The protein table () contains information on each of the proteins in the cluster, organized by taxon. Where there are multiple species or strains from the same genus, the table can be collapsed or expanded. Selected sequences or groups at higher taxonomic levels can be highlighted in the alignment or distance tree by checking the box next to the genus or species.

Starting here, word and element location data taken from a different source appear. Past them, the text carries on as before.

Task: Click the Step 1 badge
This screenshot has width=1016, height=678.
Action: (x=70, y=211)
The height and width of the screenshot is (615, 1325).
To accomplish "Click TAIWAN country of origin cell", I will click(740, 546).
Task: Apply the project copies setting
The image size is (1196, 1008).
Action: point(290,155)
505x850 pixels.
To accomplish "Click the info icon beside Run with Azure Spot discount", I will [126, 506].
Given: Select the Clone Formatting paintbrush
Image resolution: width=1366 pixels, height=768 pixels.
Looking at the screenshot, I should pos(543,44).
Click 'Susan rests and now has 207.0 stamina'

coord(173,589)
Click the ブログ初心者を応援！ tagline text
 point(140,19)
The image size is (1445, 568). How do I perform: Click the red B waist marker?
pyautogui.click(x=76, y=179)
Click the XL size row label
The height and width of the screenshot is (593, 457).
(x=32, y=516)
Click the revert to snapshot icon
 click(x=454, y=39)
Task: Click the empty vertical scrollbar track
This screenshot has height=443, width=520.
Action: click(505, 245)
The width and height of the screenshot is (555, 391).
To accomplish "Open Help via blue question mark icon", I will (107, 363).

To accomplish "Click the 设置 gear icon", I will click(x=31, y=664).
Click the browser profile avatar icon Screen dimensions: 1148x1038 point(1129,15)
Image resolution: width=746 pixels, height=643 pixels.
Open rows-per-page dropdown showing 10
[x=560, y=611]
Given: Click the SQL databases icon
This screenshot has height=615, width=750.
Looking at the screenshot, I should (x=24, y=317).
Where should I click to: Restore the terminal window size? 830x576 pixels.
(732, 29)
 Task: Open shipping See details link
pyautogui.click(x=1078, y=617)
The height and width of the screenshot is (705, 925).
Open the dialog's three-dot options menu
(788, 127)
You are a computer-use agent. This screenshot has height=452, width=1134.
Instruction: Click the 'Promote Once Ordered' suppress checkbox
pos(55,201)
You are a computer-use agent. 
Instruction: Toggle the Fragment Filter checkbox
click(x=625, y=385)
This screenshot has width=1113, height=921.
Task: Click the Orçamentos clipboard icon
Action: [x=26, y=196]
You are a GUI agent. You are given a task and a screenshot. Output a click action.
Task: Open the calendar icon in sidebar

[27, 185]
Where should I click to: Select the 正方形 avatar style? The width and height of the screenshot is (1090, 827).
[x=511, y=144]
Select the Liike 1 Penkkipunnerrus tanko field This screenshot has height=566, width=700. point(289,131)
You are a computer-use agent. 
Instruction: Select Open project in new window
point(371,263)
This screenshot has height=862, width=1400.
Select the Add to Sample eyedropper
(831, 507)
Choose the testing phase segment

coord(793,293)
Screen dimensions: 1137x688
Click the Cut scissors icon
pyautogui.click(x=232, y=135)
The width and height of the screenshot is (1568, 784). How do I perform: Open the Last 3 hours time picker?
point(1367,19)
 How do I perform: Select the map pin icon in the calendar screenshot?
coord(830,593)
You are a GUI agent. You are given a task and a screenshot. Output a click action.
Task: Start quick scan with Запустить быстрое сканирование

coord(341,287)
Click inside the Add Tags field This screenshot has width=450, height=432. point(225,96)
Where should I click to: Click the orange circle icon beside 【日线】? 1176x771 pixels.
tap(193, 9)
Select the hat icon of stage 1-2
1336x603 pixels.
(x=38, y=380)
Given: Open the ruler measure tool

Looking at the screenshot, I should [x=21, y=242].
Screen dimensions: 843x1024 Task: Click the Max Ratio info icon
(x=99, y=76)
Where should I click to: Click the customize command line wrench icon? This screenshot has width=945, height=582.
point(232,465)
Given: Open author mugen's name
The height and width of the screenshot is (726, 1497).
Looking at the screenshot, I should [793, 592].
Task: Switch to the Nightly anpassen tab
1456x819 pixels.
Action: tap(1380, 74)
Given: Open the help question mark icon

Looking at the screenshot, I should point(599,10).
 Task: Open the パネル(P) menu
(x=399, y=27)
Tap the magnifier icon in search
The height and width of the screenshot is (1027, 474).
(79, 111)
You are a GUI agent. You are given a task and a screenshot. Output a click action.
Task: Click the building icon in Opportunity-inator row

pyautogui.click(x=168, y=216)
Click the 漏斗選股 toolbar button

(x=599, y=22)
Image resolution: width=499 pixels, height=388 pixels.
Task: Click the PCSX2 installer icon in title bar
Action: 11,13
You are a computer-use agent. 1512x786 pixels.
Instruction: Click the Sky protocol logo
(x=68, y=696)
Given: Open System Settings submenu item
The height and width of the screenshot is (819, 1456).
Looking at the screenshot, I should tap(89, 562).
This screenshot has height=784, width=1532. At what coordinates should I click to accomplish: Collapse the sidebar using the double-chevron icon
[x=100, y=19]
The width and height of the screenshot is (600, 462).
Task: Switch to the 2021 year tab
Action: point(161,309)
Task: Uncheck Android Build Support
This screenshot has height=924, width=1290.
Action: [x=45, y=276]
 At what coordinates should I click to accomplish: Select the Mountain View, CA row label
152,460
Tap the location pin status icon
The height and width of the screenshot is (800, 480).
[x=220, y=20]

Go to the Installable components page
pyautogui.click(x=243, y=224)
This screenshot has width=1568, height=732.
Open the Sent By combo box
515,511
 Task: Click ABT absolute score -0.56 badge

The organism, protein name, accession, locus tag, and length are provided. To provide information on genome neighborhood, genes upstream and downstream of the gene encoding the protein are checked for cluster assignment. If these genes belong to a cluster then they are they displayed with their cluster assignment and are color-coded by COG functional category (genes that do not belong to a cluster are not shown). Blink is pre-computed blast results. Alignment provides a graphic of the alignment including domain structure. Each of these properties provides a link to the appropriate database or tool.
Querying and Searching
There are numerous ways to query protein clusters, either with search terms in Entrez or with a protein or nucleotide sequence using either CD-Search or Concise Protein BLAST.
Entrez Search
The Entrez Protein Clusters database uses all of the features of other Entrez databases. You can limit searches, Preview/Index your search terms, and use the History, Clipboard, or Details by using the tabs underneath the search box. General instructions on Entrez querying can be found in the Entrez help document.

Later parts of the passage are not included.